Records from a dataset
- - - - -

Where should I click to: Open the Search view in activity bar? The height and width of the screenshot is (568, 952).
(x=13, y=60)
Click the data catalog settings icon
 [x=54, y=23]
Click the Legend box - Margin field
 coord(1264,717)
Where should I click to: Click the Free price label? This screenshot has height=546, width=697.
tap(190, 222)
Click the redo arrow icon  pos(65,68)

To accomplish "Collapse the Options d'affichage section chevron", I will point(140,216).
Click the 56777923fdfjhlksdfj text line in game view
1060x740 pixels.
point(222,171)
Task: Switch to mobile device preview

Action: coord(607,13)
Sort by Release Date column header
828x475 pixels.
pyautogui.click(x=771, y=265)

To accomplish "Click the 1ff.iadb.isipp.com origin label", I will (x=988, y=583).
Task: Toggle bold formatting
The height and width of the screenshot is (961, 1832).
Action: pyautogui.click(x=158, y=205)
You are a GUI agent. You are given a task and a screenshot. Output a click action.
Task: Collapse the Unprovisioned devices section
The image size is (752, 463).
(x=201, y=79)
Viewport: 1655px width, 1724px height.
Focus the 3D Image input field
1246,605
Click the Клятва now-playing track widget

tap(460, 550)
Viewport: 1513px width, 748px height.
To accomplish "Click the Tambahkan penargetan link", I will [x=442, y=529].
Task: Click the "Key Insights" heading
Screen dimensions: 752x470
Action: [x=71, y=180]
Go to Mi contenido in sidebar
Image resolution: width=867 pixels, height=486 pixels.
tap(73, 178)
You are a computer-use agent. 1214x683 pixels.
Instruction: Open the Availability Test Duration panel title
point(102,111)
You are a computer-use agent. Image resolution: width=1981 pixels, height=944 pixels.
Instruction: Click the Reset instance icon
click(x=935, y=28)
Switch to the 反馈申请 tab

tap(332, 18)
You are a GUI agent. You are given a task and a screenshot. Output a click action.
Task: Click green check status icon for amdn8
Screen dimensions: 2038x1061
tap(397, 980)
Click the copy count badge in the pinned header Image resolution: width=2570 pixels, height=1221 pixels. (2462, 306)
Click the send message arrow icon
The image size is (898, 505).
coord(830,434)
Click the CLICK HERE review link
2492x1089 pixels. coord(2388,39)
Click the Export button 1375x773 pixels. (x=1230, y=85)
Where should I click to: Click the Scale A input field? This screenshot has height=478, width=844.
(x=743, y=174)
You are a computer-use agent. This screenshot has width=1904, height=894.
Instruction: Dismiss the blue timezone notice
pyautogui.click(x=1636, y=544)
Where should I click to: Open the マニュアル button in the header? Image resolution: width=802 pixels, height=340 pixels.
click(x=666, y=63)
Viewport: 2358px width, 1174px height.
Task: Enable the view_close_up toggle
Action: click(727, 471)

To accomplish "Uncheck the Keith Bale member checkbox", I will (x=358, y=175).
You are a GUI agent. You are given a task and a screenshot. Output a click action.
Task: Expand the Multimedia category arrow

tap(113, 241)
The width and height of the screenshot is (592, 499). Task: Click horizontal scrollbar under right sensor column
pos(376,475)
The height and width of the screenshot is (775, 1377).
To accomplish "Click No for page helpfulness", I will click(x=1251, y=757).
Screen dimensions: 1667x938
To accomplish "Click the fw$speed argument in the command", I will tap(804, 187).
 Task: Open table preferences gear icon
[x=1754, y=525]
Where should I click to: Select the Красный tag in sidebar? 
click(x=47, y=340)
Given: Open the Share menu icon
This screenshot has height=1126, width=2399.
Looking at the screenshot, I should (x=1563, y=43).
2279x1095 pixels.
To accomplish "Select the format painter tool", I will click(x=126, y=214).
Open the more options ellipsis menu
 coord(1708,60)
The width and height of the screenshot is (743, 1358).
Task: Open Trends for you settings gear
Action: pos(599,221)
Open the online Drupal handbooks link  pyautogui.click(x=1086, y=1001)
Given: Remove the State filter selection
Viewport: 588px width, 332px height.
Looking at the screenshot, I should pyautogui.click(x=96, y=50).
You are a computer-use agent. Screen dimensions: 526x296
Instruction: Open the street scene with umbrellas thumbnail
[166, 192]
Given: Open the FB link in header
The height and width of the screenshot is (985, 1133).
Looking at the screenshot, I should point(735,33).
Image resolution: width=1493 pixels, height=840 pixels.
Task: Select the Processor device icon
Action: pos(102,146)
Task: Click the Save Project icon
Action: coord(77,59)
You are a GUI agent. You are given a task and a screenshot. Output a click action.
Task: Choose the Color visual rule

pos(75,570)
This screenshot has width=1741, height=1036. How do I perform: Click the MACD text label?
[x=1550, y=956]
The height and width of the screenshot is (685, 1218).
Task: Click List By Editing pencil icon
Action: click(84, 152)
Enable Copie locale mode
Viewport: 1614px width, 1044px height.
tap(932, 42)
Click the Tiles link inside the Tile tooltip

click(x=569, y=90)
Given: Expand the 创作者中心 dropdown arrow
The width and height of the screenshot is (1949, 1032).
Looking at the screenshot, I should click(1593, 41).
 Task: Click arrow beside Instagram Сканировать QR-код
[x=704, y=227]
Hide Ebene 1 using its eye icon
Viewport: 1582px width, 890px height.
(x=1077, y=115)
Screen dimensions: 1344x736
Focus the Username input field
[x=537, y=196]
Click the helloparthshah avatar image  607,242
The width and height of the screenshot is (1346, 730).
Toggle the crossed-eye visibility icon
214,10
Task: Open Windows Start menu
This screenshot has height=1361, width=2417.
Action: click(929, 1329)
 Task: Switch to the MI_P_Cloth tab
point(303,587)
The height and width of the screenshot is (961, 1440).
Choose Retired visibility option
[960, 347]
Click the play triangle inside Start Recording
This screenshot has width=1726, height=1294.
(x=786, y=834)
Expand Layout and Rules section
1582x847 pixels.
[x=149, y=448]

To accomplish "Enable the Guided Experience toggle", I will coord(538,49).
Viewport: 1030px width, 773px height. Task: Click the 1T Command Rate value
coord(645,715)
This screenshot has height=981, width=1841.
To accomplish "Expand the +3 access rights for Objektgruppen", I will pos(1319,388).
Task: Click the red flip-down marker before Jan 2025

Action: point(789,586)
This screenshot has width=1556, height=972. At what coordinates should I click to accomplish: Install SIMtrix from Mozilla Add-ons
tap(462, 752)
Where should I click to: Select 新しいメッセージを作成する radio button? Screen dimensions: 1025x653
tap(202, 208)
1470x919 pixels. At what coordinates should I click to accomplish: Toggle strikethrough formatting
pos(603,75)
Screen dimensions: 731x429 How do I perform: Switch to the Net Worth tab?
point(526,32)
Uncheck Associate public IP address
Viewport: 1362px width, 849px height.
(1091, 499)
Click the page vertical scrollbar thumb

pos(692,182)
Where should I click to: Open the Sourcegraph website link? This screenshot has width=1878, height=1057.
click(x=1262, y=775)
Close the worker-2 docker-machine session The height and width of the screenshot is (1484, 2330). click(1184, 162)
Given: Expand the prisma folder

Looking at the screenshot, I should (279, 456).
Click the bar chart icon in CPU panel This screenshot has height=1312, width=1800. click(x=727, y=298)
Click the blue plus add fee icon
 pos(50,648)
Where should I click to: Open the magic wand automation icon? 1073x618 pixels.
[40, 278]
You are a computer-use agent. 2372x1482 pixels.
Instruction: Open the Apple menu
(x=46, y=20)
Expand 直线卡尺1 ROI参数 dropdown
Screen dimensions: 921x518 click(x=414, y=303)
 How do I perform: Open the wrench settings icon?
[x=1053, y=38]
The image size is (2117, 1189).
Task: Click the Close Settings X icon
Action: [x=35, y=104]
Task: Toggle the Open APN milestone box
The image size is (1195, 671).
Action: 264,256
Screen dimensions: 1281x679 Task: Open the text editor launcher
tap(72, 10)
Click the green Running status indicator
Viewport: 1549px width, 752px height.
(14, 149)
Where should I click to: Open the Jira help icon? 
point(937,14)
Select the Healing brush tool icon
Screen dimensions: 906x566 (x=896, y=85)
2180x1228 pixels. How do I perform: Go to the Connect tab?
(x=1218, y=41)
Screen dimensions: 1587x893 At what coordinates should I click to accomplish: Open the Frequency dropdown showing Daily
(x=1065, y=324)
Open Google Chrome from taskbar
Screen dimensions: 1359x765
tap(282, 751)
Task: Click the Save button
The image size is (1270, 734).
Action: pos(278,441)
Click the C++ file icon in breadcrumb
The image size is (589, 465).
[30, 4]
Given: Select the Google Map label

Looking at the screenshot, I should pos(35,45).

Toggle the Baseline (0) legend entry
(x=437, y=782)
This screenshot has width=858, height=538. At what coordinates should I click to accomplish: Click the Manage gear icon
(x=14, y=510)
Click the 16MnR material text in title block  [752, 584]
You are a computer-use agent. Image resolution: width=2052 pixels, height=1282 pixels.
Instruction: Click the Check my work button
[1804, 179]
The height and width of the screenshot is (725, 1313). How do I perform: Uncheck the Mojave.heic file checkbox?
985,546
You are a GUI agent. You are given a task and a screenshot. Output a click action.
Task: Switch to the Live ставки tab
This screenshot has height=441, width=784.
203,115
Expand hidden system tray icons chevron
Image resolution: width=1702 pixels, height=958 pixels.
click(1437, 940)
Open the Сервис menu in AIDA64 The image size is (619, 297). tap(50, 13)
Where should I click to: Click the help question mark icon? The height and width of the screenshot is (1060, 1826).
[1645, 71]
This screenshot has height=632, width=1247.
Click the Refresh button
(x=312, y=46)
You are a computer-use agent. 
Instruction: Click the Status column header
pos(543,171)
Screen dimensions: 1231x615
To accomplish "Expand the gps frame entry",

- - - - -

◆ Directions
Up to and including the line with "You are a computer-use agent. 1214x683", repeat the entries exactly, beginning at their first line.

◆ Response to this task
Where should I click to: Open the Search view in activity bar? The height and width of the screenshot is (568, 952).
(x=13, y=60)
Click the data catalog settings icon
 [x=54, y=23]
Click the Legend box - Margin field
 coord(1264,717)
Where should I click to: Click the Free price label? This screenshot has height=546, width=697.
tap(190, 222)
Click the redo arrow icon  pos(65,68)

To accomplish "Collapse the Options d'affichage section chevron", I will point(140,216).
Click the 56777923fdfjhlksdfj text line in game view
1060x740 pixels.
point(222,171)
Task: Switch to mobile device preview

Action: coord(607,13)
Sort by Release Date column header
828x475 pixels.
pyautogui.click(x=771, y=265)

To accomplish "Click the 1ff.iadb.isipp.com origin label", I will (x=988, y=583).
Task: Toggle bold formatting
The height and width of the screenshot is (961, 1832).
Action: pyautogui.click(x=158, y=205)
You are a GUI agent. You are given a task and a screenshot. Output a click action.
Task: Collapse the Unprovisioned devices section
The image size is (752, 463).
(x=201, y=79)
Viewport: 1655px width, 1724px height.
Focus the 3D Image input field
1246,605
Click the Клятва now-playing track widget

tap(460, 550)
Viewport: 1513px width, 748px height.
To accomplish "Click the Tambahkan penargetan link", I will [x=442, y=529].
Task: Click the "Key Insights" heading
Screen dimensions: 752x470
Action: [x=71, y=180]
Go to Mi contenido in sidebar
Image resolution: width=867 pixels, height=486 pixels.
tap(73, 178)
You are a computer-use agent. 1214x683 pixels.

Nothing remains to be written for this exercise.